South Scotland

Dumfries man jailed over Lancaster couple's death

Kevin McCrindle
Image caption Kevin McCrindle was jailed for six years for causing the couple's death by dangerous driving

A driver who crashed head-on into a car at 93mph, killing a husband and wife, has been jailed for six years.

Kevin McCrindle, 37, of Grieve Walk, Dumfries, had previously been convicted of causing the deaths of John and Joan Machell, from Lancaster.

Their daughter, Joanna Shaw, said her parents had been "in the wrong place at the wrong time".

McCrindle was banned from the road for seven years but his solicitor said he had no intention of driving again.

Retired teacher John Machell and his wife university researcher Dr Joan Machell, both 63, were travelling to a Robert Burns convention in March last year when the crash took place on the A75 near Dumfries.

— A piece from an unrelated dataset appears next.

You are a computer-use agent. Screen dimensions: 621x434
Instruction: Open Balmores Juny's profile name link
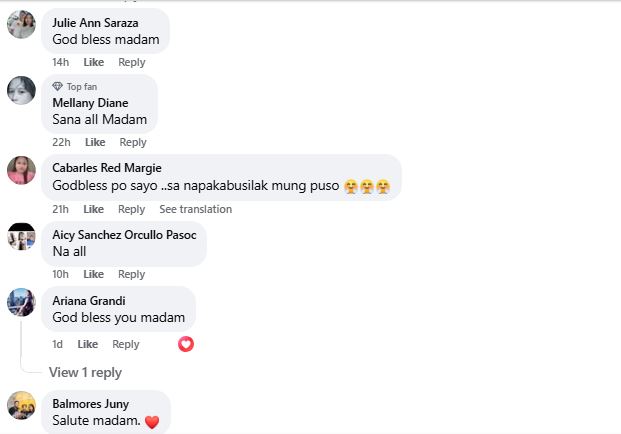point(90,404)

The accident happened after McCrindle drove on to the wrong of the side of the road in an attempt to get past other motorists.

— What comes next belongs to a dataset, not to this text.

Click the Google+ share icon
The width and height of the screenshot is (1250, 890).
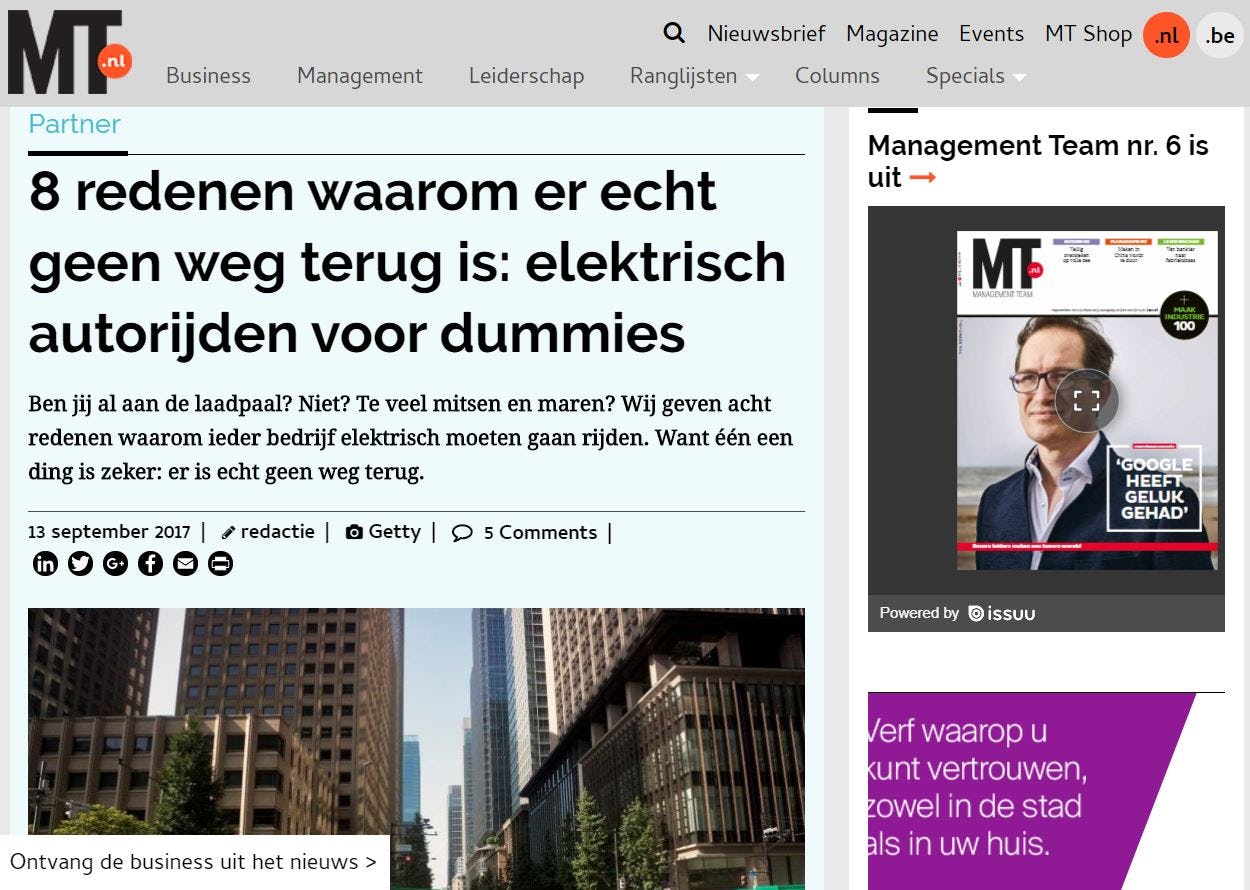(x=115, y=563)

At the High Court in Glasgow Judge Lord Stewart told him: "You attempted an overtaking manoeuvre of two vehicles when your view was obscured by spray.

"You were travelling at 93mph and collided virtually head-on with the Machells' vehicle."

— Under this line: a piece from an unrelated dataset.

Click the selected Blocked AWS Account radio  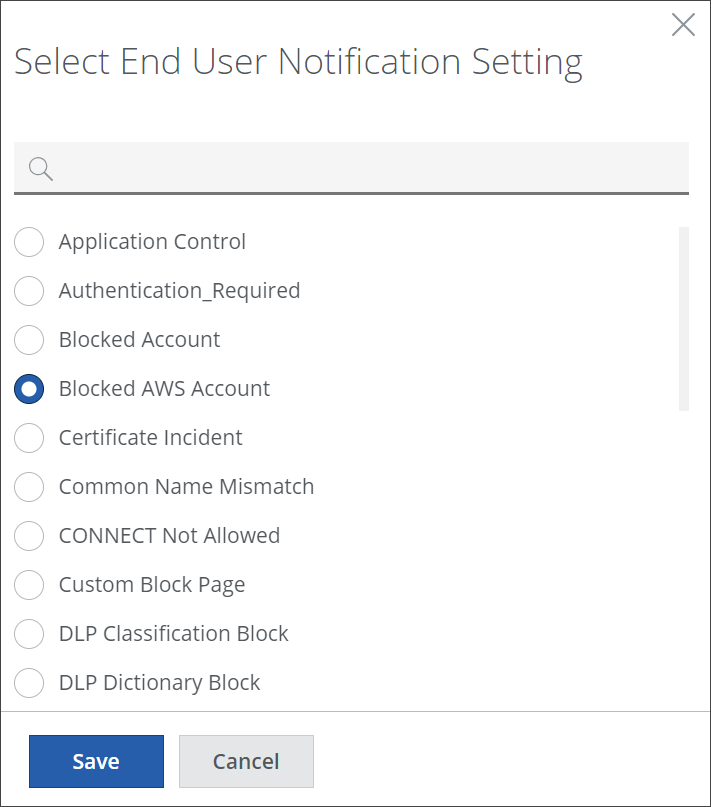tap(29, 389)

Outside court the eldest of the couple's four children, Ms Shaw, said her parents had 10 grandchildren who had been "devastated" by their deaths.

Image caption John and Joan Machell died in the crash on the A75 near Dumfries in March last year

"They all loved spending time with their grandparents," she said.

"My dad, who was driving, was a great driver.

"My parents did nothing wrong, they were just in the wrong place at the wrong time."

She added that she hoped McCrindle's claims he would not drive again were true and not said "just for the court's benefit".

The court was told after finding him guilty of causing the couple's death by dangerous driving that he had previously been convicted of careless driving on the A75 in May 2004.

Advocate depute Michael Stuart, prosecuting, said this involved McCrindle tailgating another motorist as well as "flashing lights and making gestures".

Solicitor advocate Bill McVicar, representing McCrindle, said he was "devastated" by what had happened.

He added: "The culpability, while significant, is not beyond the level of what might be regarded as significant risk-taking.

"There is no question of Mr McCrindle driving in the future.

"He wants to help with road safety campaigns to prevent this happening to others."